Vidu Reference
Provided by Fal — Learn More
Vidu Reference is a video generation model that enables seamless interaction between multiple subjects, including characters, props, objects, and environments in the same scene. This model is ideal for creating videos with complex scenes and multiple characters, where characters interact naturally within the same scene. Vidu supports feature fusion, allowing elements from different subjects—such as the front of Character A and the back of Character B—to merge seamlessly into a new character or object.
Vidu
Vidu is a state-of-the-art video generation model for producing high-fidelity videos with cinematic transitions, and consistent characters from simple text or image prompts. Leveraging advanced semantic understanding, Vidu delivers smooth, coherent motion and studio-quality results, particularly excelling at anime and manga video generation. The Q2 variant emphasizes subtle facial expressions, believable micro-acting (blinks, eye movements, lip sync), and smooth camera grammar with stable push-ins, pull-backs, and tracking shots. Q2 offers faster, more predictable generation with up to 8 seconds clip lengths, first-frame control, and adjustable resolution.
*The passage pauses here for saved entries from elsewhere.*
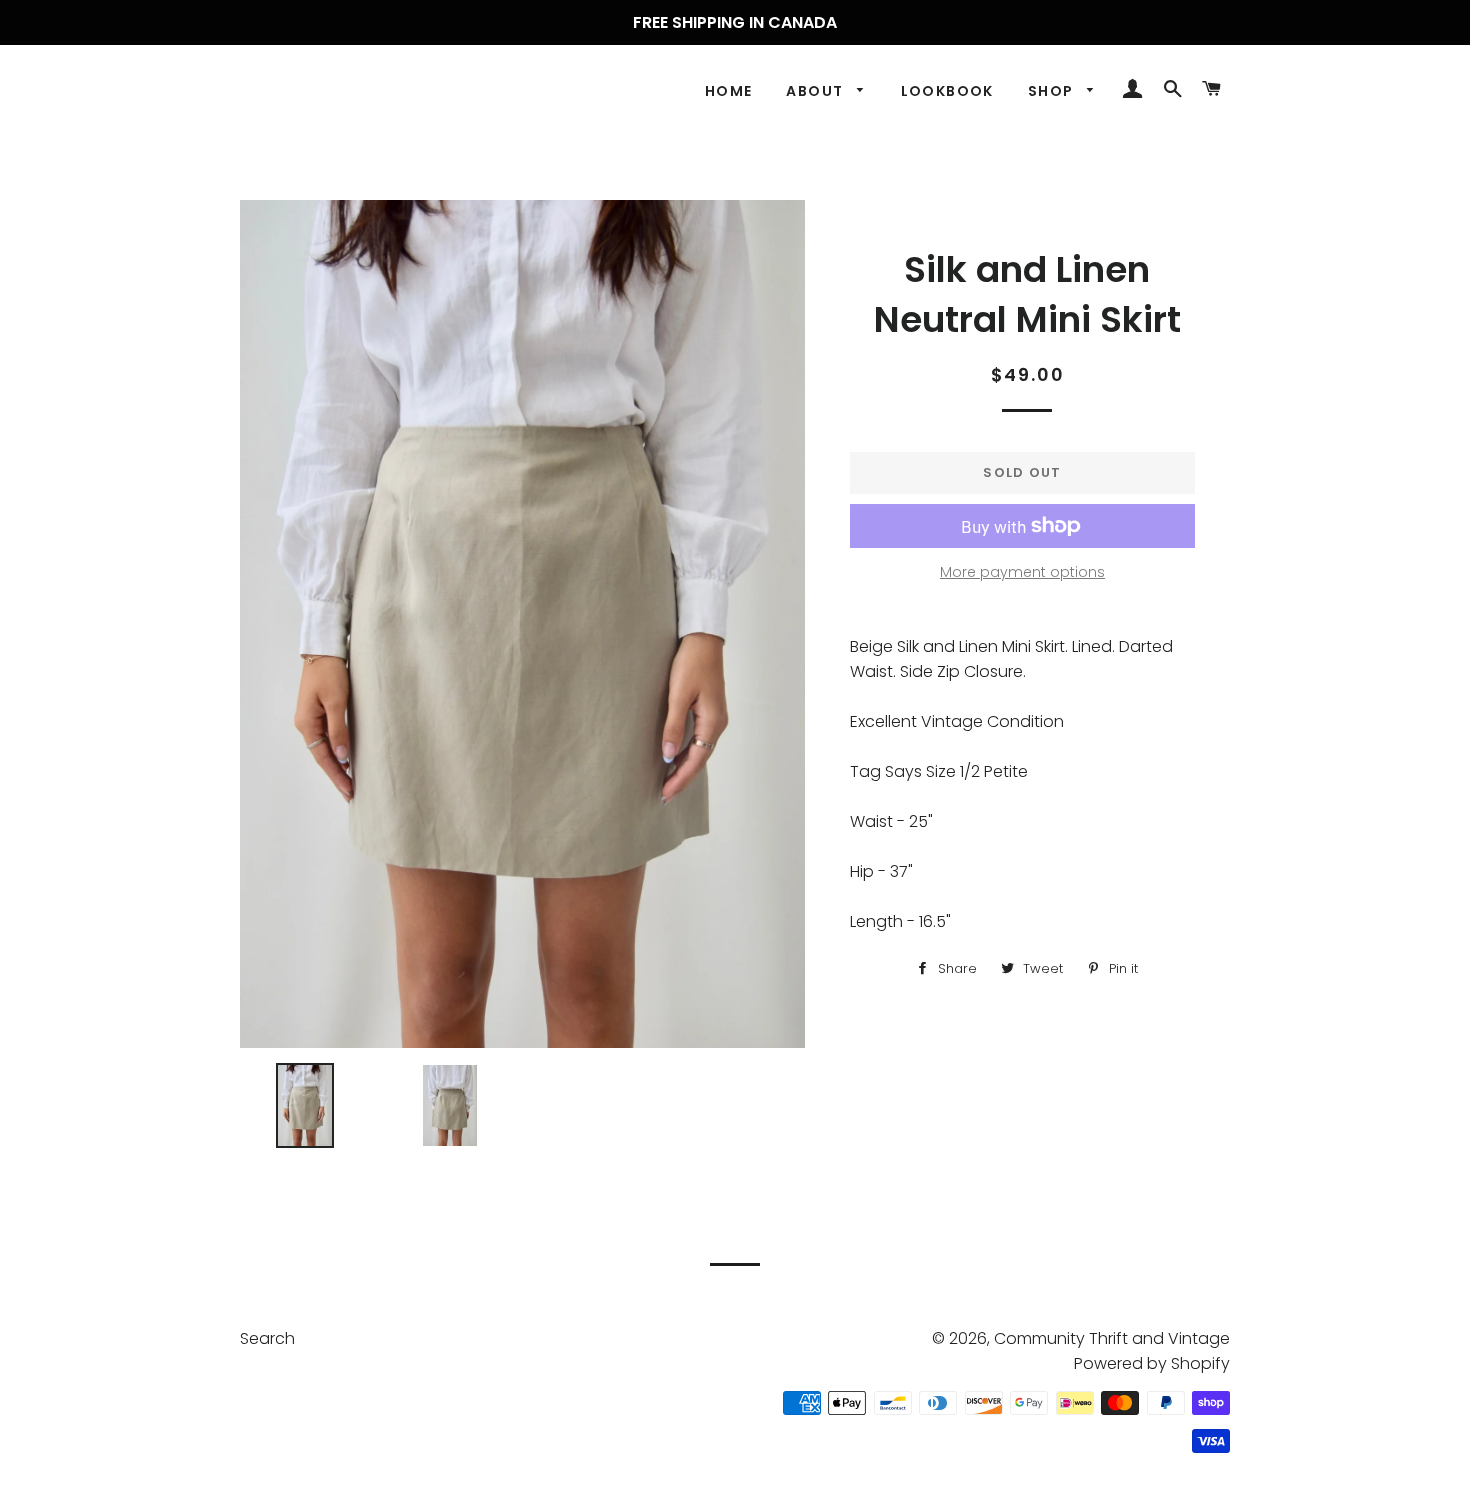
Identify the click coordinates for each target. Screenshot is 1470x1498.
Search (267, 1338)
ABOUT (816, 91)
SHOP (1053, 91)
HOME (729, 91)
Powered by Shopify (1152, 1363)
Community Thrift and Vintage (1112, 1338)
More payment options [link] (1022, 572)
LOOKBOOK (947, 91)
It excels at character-driven shorts, product reveals, and stylized motion with improved expression fidelity, camera stability, and prompt adherence compared to Q1.
Wan-2.1
Wan-2.1 is an advanced and powerful visual generation model developed by Tongyi Lab. It can generate videos based on text, images and other control signals. Wan-2.1 excels at generating realistic videos featuring extensive body movements, complex rotations, dynamic scene transitions, and fluid camera motions, and can accurately simulate real-world physics and realistic object interactions, while offering movie-like visuals with rich textures and a variety of stylized effects. It can also create text and dynamic text effects in videos directly from text prompts.